Tomorrow's fiftieth anniversary of the launch of Sputnik seems like an odd sort of event for Americans to commemorate, unless the lesson is that we can start out behind and still win. I've seen many Sputnik articles and commentaries in the past week, and one of the better ones, in Monday's Washington Post, included some useful reminders of just how wrong our immediate post-Sputnik predictions about the future turned out to be. We may not have colonies on the Moon and Mars, but, as the author put it, "Sputnik plus the Internet equals Google Maps." That sort of unpredictability of ultimate outcomes might apply equally well to our current perceptions about energy and climate change, for which a wake-up call as dramatic as Sputnik's might yet lie somewhere ahead.
Aside from ushering in the Space Age, Sputnik was one of those remarkable "caught napping" moments in US history. Although I have no recollection of the immediate aftermath, since I was an infant at the time, the shock wave from Sputnik certainly shaped my childhood and influenced my educational choices. Anyone looking for a comparable current influence from energy or the environment would come up short. Even though both of these concerns routinely make headlines, the effect of these issues on our daily lives remains modest. Our children aren't yet growing up in a nation urgently reorganizing itself to meet the challenges these issues represent, as it did around the parallel arms and space races with the Soviet Union. Many still hope they won't have to, and that oil prices will fall and climate change prove illusory.
In thinking about what a Sputnik for energy or climate might look like, it's helpful to consider why neither meets that standard, today. It has taken oil prices roughly four years to triple their former average level, and the increase owes as much to higher demand spurred by economic growth as to supply constraints. That's very different from the oil shocks of the 1970s. As to climate change, while our awareness is growing steadily, the feedback loop of cause-and-effect, response-and-reaction is longer than our attention spans. The fact that there is still argument about our contribution to the problem and what to do about it is strong evidence that we haven't reached the galvanizing moment at which all doubt is cast aside.

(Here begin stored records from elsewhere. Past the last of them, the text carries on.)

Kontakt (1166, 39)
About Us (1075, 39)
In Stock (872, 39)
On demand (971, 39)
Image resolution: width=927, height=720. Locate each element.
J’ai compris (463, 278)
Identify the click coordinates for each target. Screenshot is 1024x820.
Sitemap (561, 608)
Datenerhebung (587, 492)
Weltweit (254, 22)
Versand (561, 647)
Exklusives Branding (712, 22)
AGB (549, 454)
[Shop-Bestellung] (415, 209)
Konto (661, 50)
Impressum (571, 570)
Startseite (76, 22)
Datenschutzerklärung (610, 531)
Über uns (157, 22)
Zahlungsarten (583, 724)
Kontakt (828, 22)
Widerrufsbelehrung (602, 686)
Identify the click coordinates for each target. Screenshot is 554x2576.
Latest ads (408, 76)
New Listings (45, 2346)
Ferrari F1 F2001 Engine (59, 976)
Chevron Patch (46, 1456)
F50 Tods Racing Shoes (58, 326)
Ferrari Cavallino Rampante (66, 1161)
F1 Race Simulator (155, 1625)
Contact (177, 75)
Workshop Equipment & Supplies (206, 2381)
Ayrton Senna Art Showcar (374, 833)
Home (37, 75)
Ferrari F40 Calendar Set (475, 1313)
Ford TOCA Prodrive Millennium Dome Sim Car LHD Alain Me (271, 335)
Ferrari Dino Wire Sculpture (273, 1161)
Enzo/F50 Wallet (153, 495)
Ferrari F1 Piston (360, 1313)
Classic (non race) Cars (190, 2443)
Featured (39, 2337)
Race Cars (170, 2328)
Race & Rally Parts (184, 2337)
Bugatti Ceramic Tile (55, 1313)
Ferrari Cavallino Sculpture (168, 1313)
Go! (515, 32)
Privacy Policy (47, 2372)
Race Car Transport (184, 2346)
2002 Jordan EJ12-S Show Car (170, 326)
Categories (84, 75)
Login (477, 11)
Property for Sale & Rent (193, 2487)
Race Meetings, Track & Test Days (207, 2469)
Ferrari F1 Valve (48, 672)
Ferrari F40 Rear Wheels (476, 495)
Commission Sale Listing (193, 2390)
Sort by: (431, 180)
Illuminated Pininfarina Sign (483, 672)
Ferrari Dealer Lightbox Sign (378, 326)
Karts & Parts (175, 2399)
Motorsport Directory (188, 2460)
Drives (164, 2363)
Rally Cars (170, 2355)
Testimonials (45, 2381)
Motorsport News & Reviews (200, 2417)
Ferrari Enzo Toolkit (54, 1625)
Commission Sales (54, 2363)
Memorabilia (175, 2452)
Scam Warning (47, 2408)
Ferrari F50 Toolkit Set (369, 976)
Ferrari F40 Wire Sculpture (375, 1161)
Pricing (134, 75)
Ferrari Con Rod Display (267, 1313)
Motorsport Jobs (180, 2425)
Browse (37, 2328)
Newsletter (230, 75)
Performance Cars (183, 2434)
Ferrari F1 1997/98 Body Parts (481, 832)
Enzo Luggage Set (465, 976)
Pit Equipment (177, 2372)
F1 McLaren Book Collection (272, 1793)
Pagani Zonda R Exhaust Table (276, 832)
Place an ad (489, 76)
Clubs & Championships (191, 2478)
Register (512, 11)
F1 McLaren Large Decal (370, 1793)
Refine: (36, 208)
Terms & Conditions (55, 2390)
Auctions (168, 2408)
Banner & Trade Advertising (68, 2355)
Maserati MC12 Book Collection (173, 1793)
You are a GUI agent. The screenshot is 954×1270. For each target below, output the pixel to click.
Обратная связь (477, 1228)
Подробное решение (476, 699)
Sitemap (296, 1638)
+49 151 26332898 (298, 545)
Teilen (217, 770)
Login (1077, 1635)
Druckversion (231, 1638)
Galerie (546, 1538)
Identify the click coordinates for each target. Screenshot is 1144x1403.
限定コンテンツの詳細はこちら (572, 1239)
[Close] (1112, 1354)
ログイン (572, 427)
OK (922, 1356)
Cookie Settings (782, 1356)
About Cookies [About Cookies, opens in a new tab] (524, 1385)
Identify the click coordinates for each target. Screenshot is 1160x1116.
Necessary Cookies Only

So what would qualify? Certainly not just a politician or media figure telling us that one or the other problem is urgent. We hear that ever day about a host of issues. It would have to be something external and dramatic. On energy, the possibilities are easy to imagine: We awaken one morning to discover that Osama bin Laden has taken over a major Middle East producer, or Hugo Chavez has decided to export 100% of Venezuela's oil to China. Or the Saudis announce that their production has peaked, and oil futures soar to $200. On the climate side things are trickier. Most of the big signals only make sense as part of a larger pattern, after the fact. It's impossible to discern whether individual hurricanes, droughts, or heat waves are signposts of global warming or just random weather events. Melting icecaps may be as close as we come, but they still lack the gut-wrenching immediacy of a Sputnik, Pearl Harbor, or 9/11.
As unwelcome as that kind of surprise might be, it almost seems necessary to overcome the complacency of gradual change--the proverbial "boiling frog". Absent a Sputnik moment for energy and climate change, how do we convince the public of the need for action, for the equivalent of a Manhattan Project or Apollo Program to address these problems, if that's what it takes? Perhaps, for a change, we will have to trust in the good judgment of our fellow citizens, if we provide them all the facts--including those that do not align with our view of impending catastrophe--and lay out all of the choices and their likely consequences. That by itself might be as novel and empowering as another Sputnik.